▸ What needs to be done: Read the passage below on the maximum degree of irreducible representation, then decide whether each statement agrees with it. Answer yes or no for each, and quote the exact words from the passage that settle it. (a) In the typical context, the characteristic of the field can be a prime that divides the order of the group. (b) The maximum degree depends, if at all, only on the characteristic of the field. (c) By default, the term refers to the case of characteristic zero.

[Start of Passage to read]

For a group over a field

Suppose $G$ is a group and $K$ is a field. The maximum degree of irreducible representation of $G$ is defined as the maximum of all the degrees of irreducible representations of $G$ over $K$.

Typical context: finite group and splitting field

The typical context is where $G$ is a finite group and $K$ is a splitting field for $G$. In particular, the characteristic of $K$ is either zero or is a prime not dividing the order of $G$, and every irreducible representation of $G$ over any extension field of $K$ can be realized over $K$.

Note that the maximum degree of irreducible representation depends (if at all) only on the characteristic of the field $K$. This is because the degrees of irreducible representations over a splitting field depend only on the characteristic of the field.

Default case: characteristic zero

By default, when referring to the maximum degree of irreducible representation, we refer to the case of characteristic zero, and we can in particular take $K = \mathbb{C}$.

[End of Passage to read]
[Start of Records]

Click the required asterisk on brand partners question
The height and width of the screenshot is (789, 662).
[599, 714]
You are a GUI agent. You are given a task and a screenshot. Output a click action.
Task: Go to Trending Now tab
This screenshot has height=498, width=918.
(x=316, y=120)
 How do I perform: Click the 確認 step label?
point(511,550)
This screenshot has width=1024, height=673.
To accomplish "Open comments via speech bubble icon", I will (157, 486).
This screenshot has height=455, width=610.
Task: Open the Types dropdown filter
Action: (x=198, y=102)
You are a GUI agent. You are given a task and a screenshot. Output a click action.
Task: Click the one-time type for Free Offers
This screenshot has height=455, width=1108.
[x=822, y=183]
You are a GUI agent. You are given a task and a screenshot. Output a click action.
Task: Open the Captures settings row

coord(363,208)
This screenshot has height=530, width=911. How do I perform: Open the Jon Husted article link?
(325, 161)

[End of Records]
[Start of Records]

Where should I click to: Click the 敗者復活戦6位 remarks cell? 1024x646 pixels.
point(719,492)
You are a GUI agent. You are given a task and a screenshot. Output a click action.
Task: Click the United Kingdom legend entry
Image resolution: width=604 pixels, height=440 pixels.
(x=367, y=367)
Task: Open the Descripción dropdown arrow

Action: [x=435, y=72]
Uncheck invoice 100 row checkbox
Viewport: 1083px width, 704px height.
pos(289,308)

[End of Records]
[Start of Records]

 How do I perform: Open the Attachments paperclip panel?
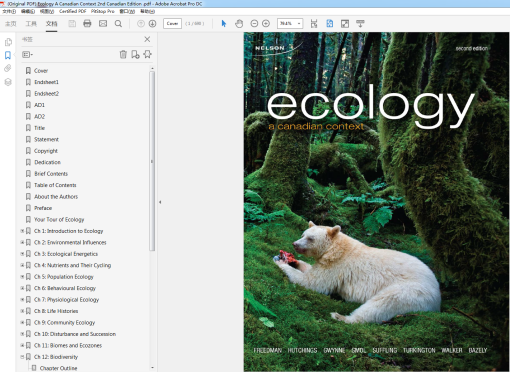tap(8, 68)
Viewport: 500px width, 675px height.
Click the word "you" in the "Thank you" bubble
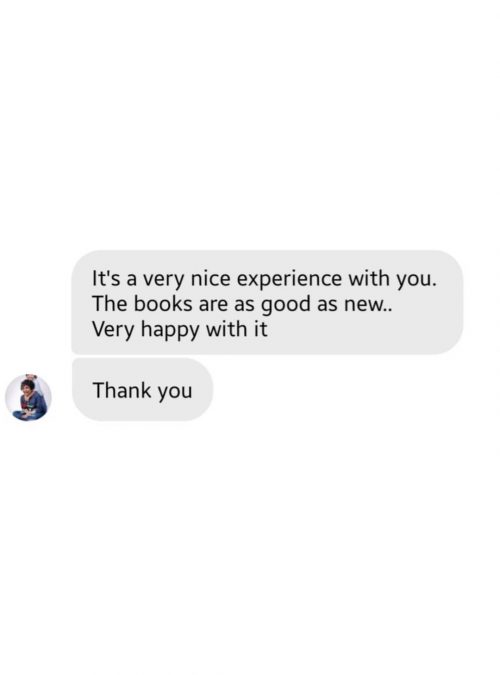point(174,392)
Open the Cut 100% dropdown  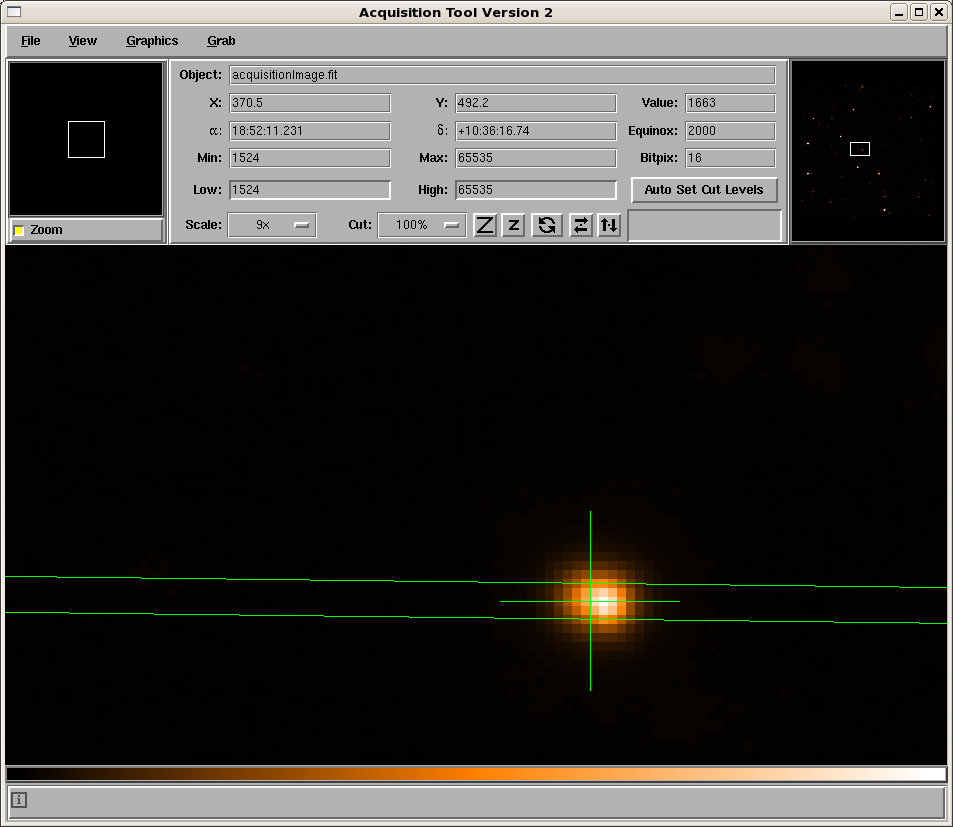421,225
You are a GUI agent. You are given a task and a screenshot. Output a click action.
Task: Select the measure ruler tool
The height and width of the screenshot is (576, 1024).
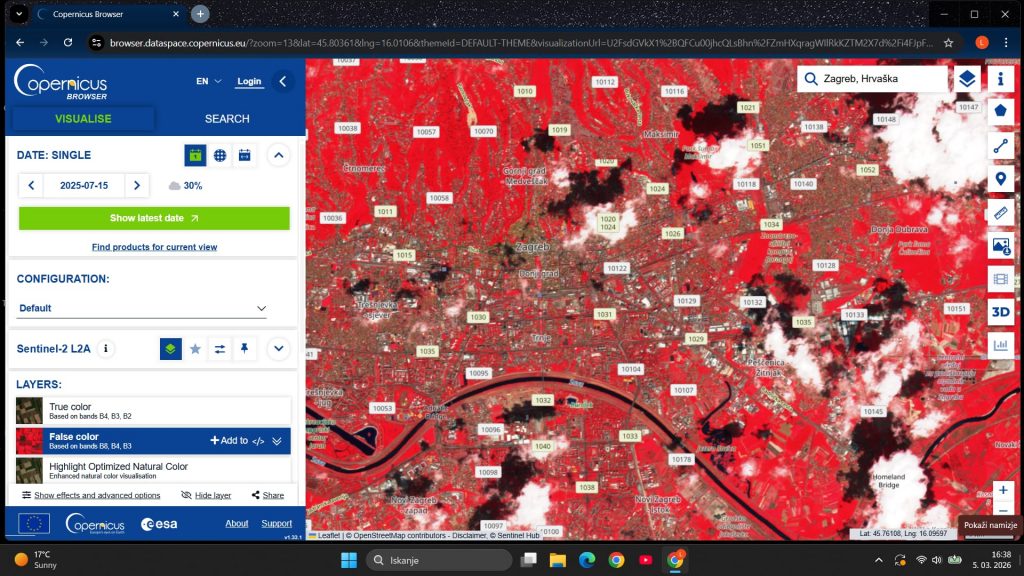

[End of Records]

▸ Solution below:
(a) No: "is a prime not dividing the order of"
(b) Yes: "depends (if at all) only on the characteristic of the field"
(c) Yes: "we refer to the case of characteristic zero"